We’re still not really sure why the BC Wine Authority hasn’t gotten around to updating its last edict on “Packaging requirements for BC VQA wines”, dated July 21, 2011, which talks only in terms of “bottles”, “cork”, “screw cap” and “crown cap” and makes no mention of “kegs” or other vessels.

You might wonder, as we do, how a wine that was classed as VQA can go into a container, be properly transferred into kegs and connected to a tap can come out as non VQA. It’s a puzzling question, indeed.

Not that we would ever suggest there might be politics involved. But you have to wonder just why the issue of placing wine in containers other than bottles (under properly monitored conditions) is such an issue.

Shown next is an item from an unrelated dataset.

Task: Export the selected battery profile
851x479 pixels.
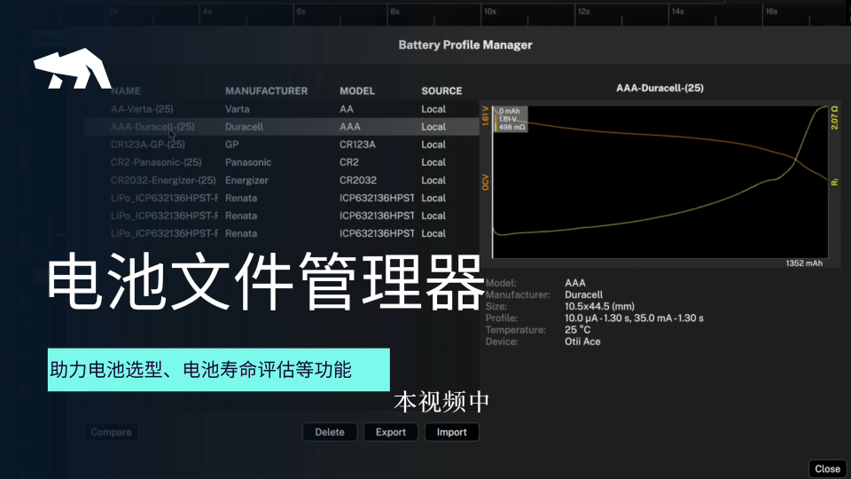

Insiders say there are concerns as to how long a wine can remain in a non-glass container without spoiling, although most agree that, properly handled and stored, keg wine can remain in its original condition for at least six months. Talk to anyone who’s jumped on the wine on tap wagon and they’ll tell you a 19.5 litre keg is gone in six weeks let alone six months—or even six days. And, even more ironic, it all still tastes fresher than a bottle that’s been open for two days.

In then end, though, the VQA / Wine on tap discussion may prove a moot point.

Our hunch is that there are much bigger forces at play here. We’re guessing the way wine on tap is unfolding—and catching fire—has a lot of Canada’s Major Winery license holders very worried indeed. And that it has a whole lot more to do with wines that aren’t VQA than with those that are.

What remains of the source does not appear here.